O QUE FAZER »
- A) Segundo o texto sobre a política municipal de Lisboa, em que data decorreu a cerimónia de instalação e posse nos Paços do Concelho de Lisboa?
- B) Enumere todas as pessoas identificadas pelo nome no texto sobre a política municipal de Lisboa.
- C) Prossiga o texto sobre a política municipal de Lisboa a partir da última frase apresentada.

TEXTO DE APOIO »
_ _ _ _

O novo presidente da Câmara Municipal de Lisboa, Carlos Moedas (D), cumprimenta o ex-presidente da autarquia, Fernando Medina (E), durante a cerimónia de instalação e posse do presidente e vereadores eleitos para a autarquia lisboeta, bem como dos deputados municipais eleitos para a Assembleia Municipal de Lisboa, realizada nos Paços do Concelho de Lisboa, 18 de outubro de 2021. ANTÓNIO COTRIM/LUSA

Medina perdeu para Moedas numa noite eleitoral surpreendente

ANTÓNIO COTRIM/LUSA

Esquerda entre “necessidade” de derrotar Moedas e o ceticismo

O Observador sabe que a solução contaria com alguns entusiastas no PS e na esquerda — a juntar a outros tantos céticos. A conversa, ainda muito embrionária e longe de ser uma hipótese formalmente discutida ou sufragada no PS, já chegou ainda assim aos corredores de outros partidos, que olham com cautela — e curiosidade — para este cenário.

Para o Bloco de Esquerda, uma solução conjunta poderia fazer sentido: o partido gostou da experiência de influência que teve na política municipal quando negociou um acordo com Fernando Medina, no mandato anterior, e passou a última campanha a pedir ainda mais força que lhe permitisse aumentar o seu poder negocial na relação com o PS.

Nessa altura, a candidata do Bloco — e atual vereadora em Lisboa — Beatriz Gomes Dias ia insistindo: o Bloco estava dentro da solução, mesmo que Medina insistisse em ignorar os eventuais parceiros e fazer campanha pelo voto útil. O final da história é conhecido: Medina recebeu a notícia da surpreendente derrota depois de ter passado a campanha a trabalhar para chegar à maioria absoluta; o Bloco conseguiu apenas segurar o seu lugar na vereação, sem crescer mais, e perdeu a influência que tinha no Executivo municipal.

Ou seja: para o partido de Mariana Mortágua, é claro que mais à frente se pode colocar a “necessidade” de ser puramente pragmático, como regista que o PS está a ser: “Sabe que só ganha se houver uma megacoligação, como a que Moedas montou [em 2021]”, comenta uma fonte do partido. Sem “contactos formais”, os bloquistas têm, no entanto, noção de que parte do PS agita o cenário de uma aliança futura e não afasta liminarmente a hipótese — tudo depende das circunstâncias em que a esquerda (e Moedas) chegar a 2025.

_ _ _ _

DADOS FORNECIDOS »
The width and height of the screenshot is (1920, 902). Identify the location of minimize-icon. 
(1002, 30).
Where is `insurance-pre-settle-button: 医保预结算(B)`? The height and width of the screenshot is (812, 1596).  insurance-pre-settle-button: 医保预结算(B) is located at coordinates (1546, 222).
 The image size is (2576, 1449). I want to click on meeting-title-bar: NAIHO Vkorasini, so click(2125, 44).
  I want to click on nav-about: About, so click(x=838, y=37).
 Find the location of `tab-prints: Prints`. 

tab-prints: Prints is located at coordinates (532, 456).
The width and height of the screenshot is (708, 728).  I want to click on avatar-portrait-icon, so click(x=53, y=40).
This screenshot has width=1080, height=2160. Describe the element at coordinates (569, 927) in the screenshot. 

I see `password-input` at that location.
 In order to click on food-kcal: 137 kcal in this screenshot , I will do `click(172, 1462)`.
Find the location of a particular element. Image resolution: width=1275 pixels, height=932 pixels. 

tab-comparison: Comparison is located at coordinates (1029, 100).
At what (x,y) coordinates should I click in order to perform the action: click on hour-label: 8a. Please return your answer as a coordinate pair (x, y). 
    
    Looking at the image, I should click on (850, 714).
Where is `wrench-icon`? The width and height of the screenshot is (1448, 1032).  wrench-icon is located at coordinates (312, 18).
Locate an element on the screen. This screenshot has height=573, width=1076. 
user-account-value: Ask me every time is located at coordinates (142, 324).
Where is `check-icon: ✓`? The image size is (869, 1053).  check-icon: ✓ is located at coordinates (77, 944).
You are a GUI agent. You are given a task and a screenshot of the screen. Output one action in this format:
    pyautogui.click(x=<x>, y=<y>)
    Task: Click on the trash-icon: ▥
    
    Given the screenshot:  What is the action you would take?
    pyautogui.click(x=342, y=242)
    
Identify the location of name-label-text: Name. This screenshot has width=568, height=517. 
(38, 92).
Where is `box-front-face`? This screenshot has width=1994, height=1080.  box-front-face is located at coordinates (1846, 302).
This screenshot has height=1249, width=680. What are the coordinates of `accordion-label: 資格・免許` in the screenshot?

_ _ _ _

RESPOSTAS DOS EXERCÍCIOS »
- A) 18 de outubro de 2021.

- B) Carlos Moedas, Fernando Medina, António Cotrim, Beatriz Gomes Dias e Mariana Mortágua.

- C)
No PCP, para já, não se dá qualquer espaço para alimentar a hipótese. Ao Observador, fonte oficial do partido responde de forma cortante: “Não comentamos cenários especulativos e sem fundamento”. A dois anos de distância, o PCP — que já nos tempos de Medina se mostrava cético em relação a possíveis alianças com os socialistas — nem quer ouvir falar do assunto. Mas há também quem, tal como Marta Temido, recorde outros passados comuns da esquerda, incluindo os comunistas, particularmente em Lisboa: foi na maior autarquia do país que se fizeram os primeiros testes precursores do que viria a ser a geringonça, começando por acordos entre PS e PCP.

Em 1989, Jorge Sampaio avançava para a Câmara ao mesmo tempo que mantinha os discretos contactos com responsáveis comunistas de topo para garantir “uma coligação ou um apoio” do PCP, a que se juntariam depois, numa frente de esquerda mais ampla, forças como a UDP e o PSR (ambos na origem do Bloco de Esquerda) ou o PEV. Na altura, o PS partia de uma base baixa, com cerca de 17% dos votos, e toda a ajuda era pouca.

A fórmula seria repetida nos anos 90 por João Soares — embora as relações com o PCP acabassem, nessa altura, por azedar — e o PS chegaria, mais tarde, a acordos de governação na Câmara com vereadores do Bloco de Esquerda, tanto no tempo de António Costa como de Fernando Medina. Noutros setores à esquerda, ironiza-se que as hipóteses de uma coligação vão sendo atiradas para o ar para testar as reações das outras forças, recordando que será sempre mais fácil fechar acordos pós-eleitorais, já com a correlação de forças entre os partidos bem definida, do que fazê-lo às escuras, antes da ida às urnas. Uma coisa é dada como certa: o PS ainda não sabe “como dar a volta para ganhar ao Moedas“, daí que a hipótese seja posta em cima da mesa.

[Ouça o episódio do podcast “A História do Dia” sobre o projeto de coligação contra Moedas]

Marta Temido vai unir a esquerda contra Moedas?

PS dividido. Entusiastas registam dificuldades

No PS, também se regista que pode haver diferenças na forma como os vários partidos encaram este cenário. “A esquerda não lida toda com a mesma naturalidade com a direita no poder”, atira um socialista de Lisboa que vê a ideia com simpatia, convicto de que mais depressa o Bloco se disporá a ajudar o PS a derrotar Moedas do que o PCP o fará.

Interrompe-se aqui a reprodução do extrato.